Noah points out that while it's "fun to play with that theorist you were just reading, and can't you just take him for a spin," politics is serious business:
Feminism is deadly serious. When women were trying to integrate the New York City Fire Department, male firefighters literally left the two dozen or so women stranded in burning buildings. Read these statistics about rape. Read these statistics about domestic violence. This is what feminism is about. And you know what? It works. Feminists, not anti-feminists, solve these problems.
The cheap answer here would be to say that everyone is against violent crime and dehumanizing sexual objectification, and, insofar as feminism is about making these things go away, my prayers are with 'em.

However, calling yourself a feminist doesn't just mean that you're against things like rape and sexual bribery; it means "I'm against rape and sexual bribery and I think that there are certain misogynistic structures at work in our society that allow these things to happen and make people more tolerant of these kinds of outrages." They don't just want to prosecute incidents of sexual bribery; they want to make big structural changes to our culture so that sexual bribery doesn't happen so often.

I'm basically on board with all of this so far—the "big structural change" that got rid of the assumption that women in certain professions were sexually available (secretary, flight attendant, barmaid, etc.), for instance, was a huge step forward. (I'll also concede to Noah that we have the feminists to thank for it.)

Which brings us to where I take issue with his post: changes of that scope are squarely in the realm of theory, otherwise known as "dithering about performativity and gender roles." Noah's right that feminism is important because it affects the real pain of real people, but this doesn't mean that the solution is on such a small scale. When male firefighters leave female colleagues in a burning building, it's murder; that doesn't mean we should prosecute them as ordinary criminals and leave it at that. We need to go after the prejudices that motivated them, and that means making our case in the arena of culture. It might mean using words like "performativity"; sorry.

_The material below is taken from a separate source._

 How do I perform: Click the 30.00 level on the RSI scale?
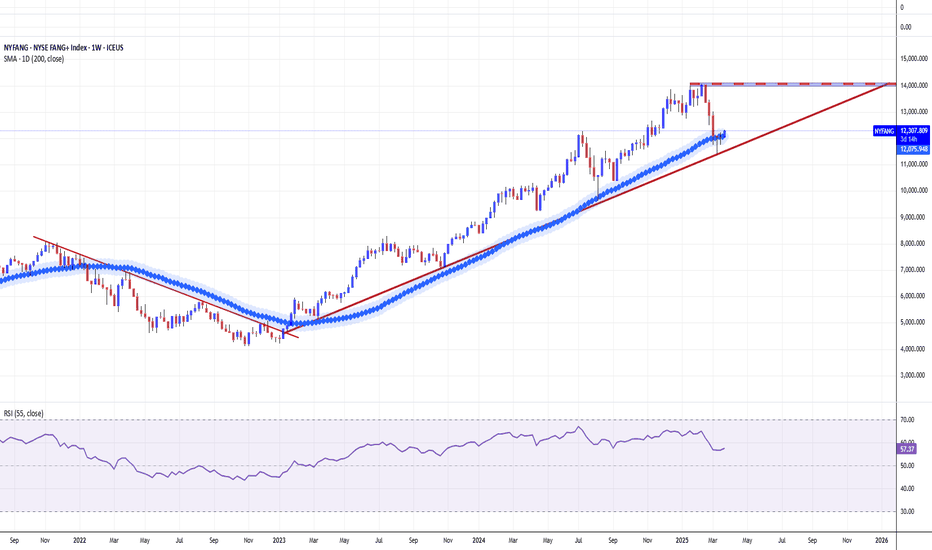tap(908, 511)
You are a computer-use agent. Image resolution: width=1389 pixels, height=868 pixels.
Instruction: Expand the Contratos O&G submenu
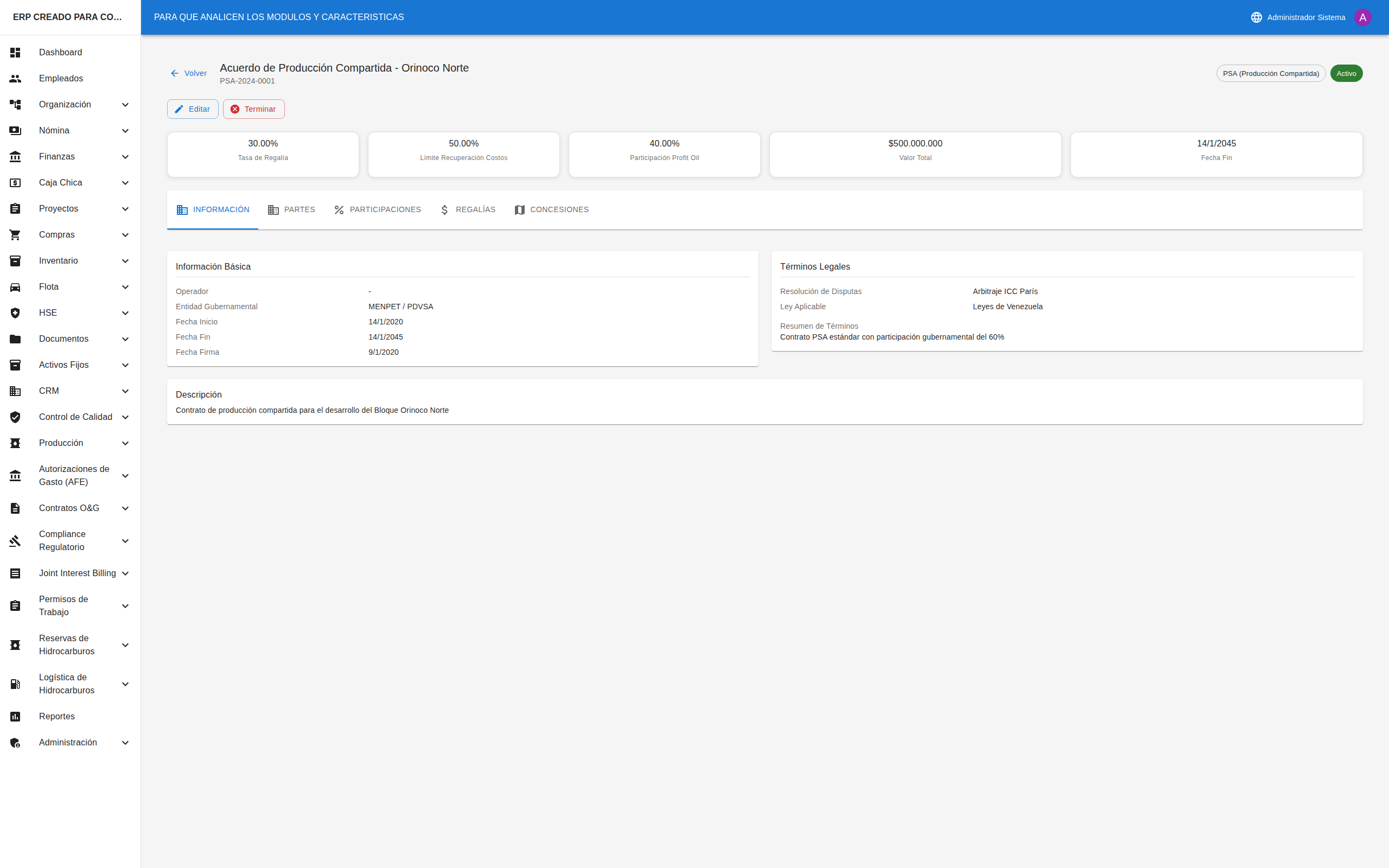(x=125, y=508)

Once we move the fight to theoretical turf, the question becomes whether the traditionalists or the feminists have a better picture of how these cultural structures should look. If Noah wants to say that the most important criterion should be which one results in the fewest incidences of degradation, rape, abuse, injustice, and death, that sounds like the decent thing to say. We probably disagree about what constitutes "degradation" and "injustice" (theory strikes again!), but, more importantly, assuming some compromise definitions of these words, it's clear to me that the conservative model comes out on top.

The case for conservatism as the ideology that's best for women (rather than "best for cultural stability" or "most in line with philosophical abstracts") is one that still needs to be made (I'm here all week...), but I'm alarmed that Noah might think that retro-feminists like myself aren't interested in making it.